June 19 2013 Latest news:
Catherine Burrows, River Stour Trust, is pictured aboard the "John Constable" river lighter at the River Stour Trust in Great Cornard which has been restored. Pupils from Thomas Gainsborough School are also pictured.
Thursday, October 4, 2012
AN HISTORIC 150-year-old cargo boat that has undergone more than £100,000 worth of restoration work arrived at its final destination last week.
The River Stour Trust took delivery of the John Constable lighter at its headquarters in Great Cornard. The charity plans to use the boat for river cruises along the Stour, between Cornard and Great Henny, from spring of next year.
The six-tonne, 47 feet-long lighter was restored thanks to an initiative called Managing a Masterpiece set up by the Dedham Vale and Stour Valley AONB. The scheme used Heritage Lottery money to fund a number of projects in the area.
The lighter was originally rescued by the River Stour Trust in the 1970s but remained in the river at Great Cornard Lock until June 2010 when it was restored by the Pioneer Sailing Trust.

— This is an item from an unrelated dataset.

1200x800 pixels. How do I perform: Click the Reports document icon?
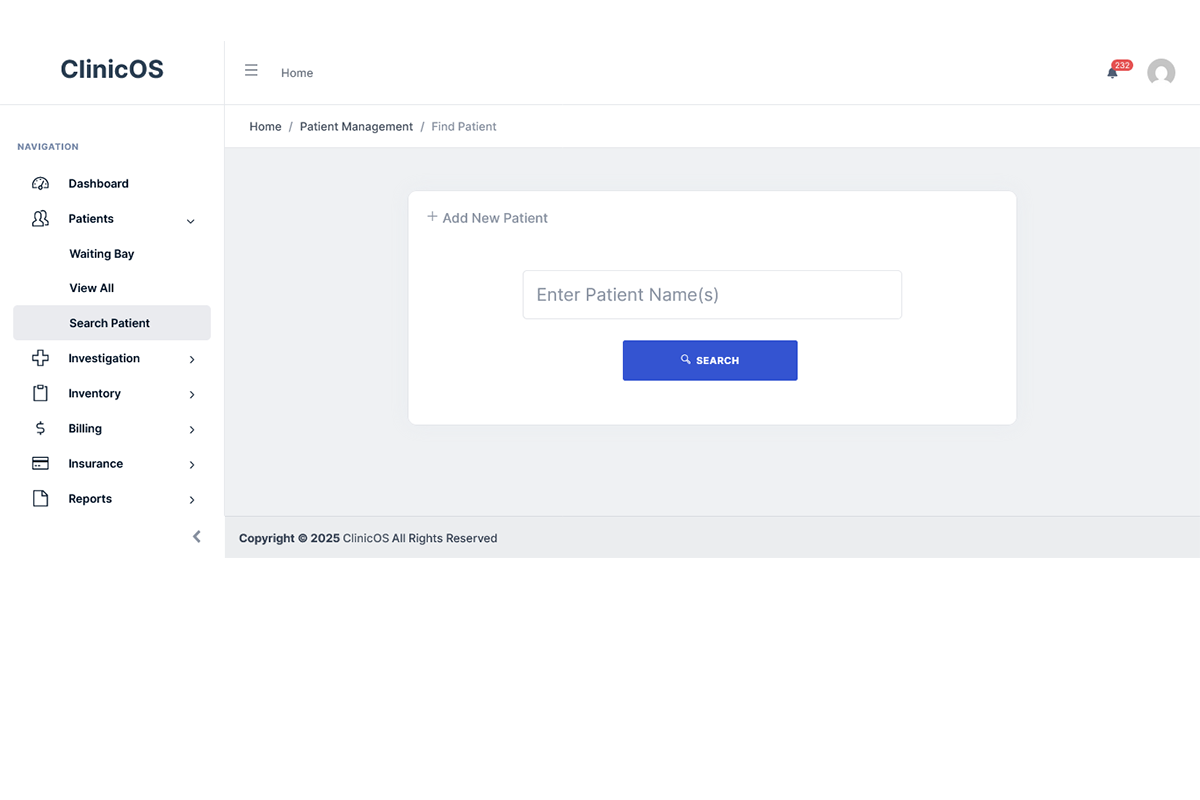point(40,498)
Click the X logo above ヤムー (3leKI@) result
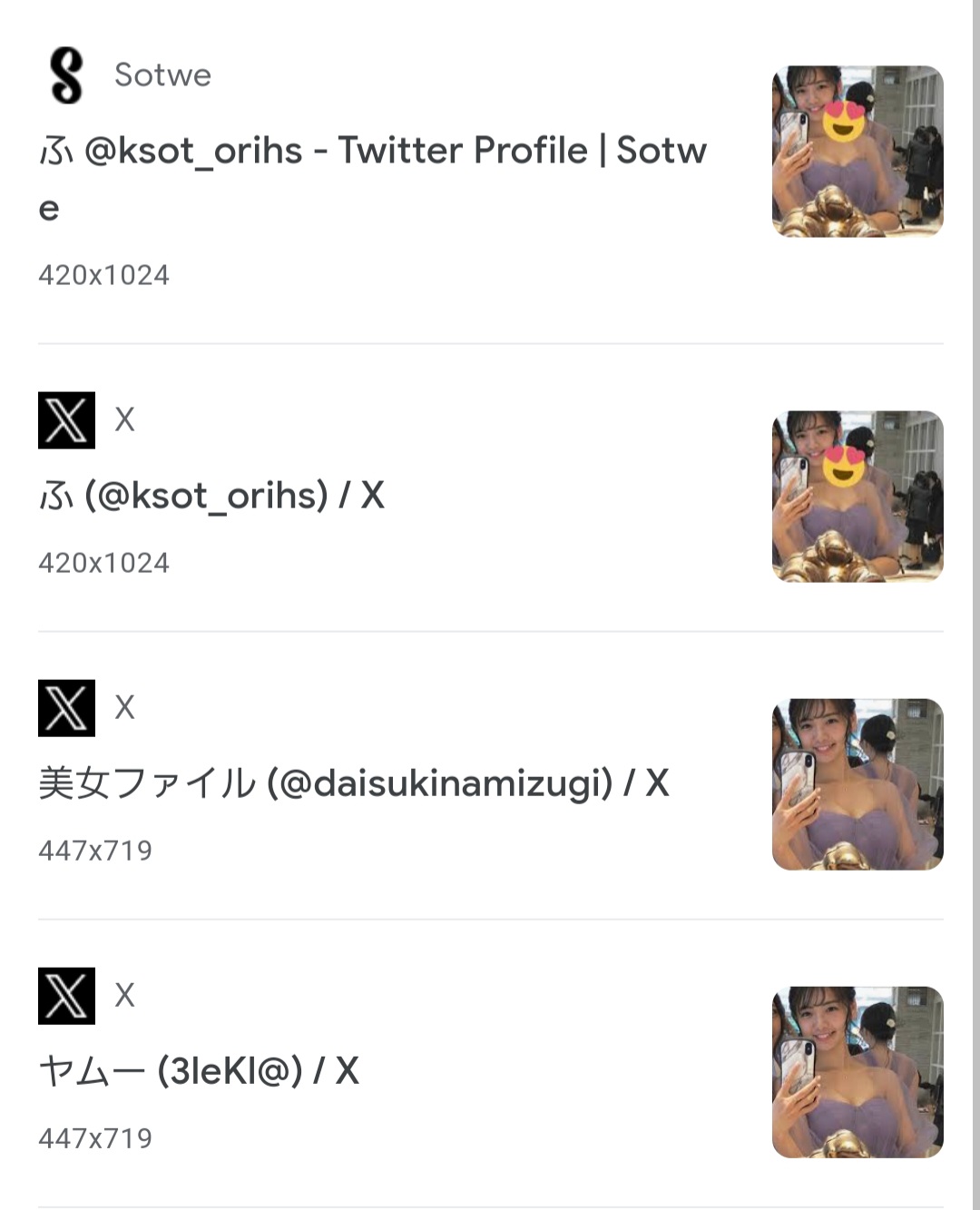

The trust used all traditional methods during the restoration of the John Constable lighter, which, fittingly, has been named after the painter who did more than anyone to capture the special beauty of the Dedham Vale and River Stour valley.
River Stour lighters were a common sight in the 19th Century as they worked their way along the River Stour from Sudbury to Mistley Quay, carrying coal up river and bricks and corn on the return trip.
The vessels were immortalised in paintings such as John Constable’s ‘Boat building near Flatford Mill’ (1815).
Among the first visitors to the lighter were a group of year nine pupils from nearby Thomas Gainsborough School, who came to learn about its history.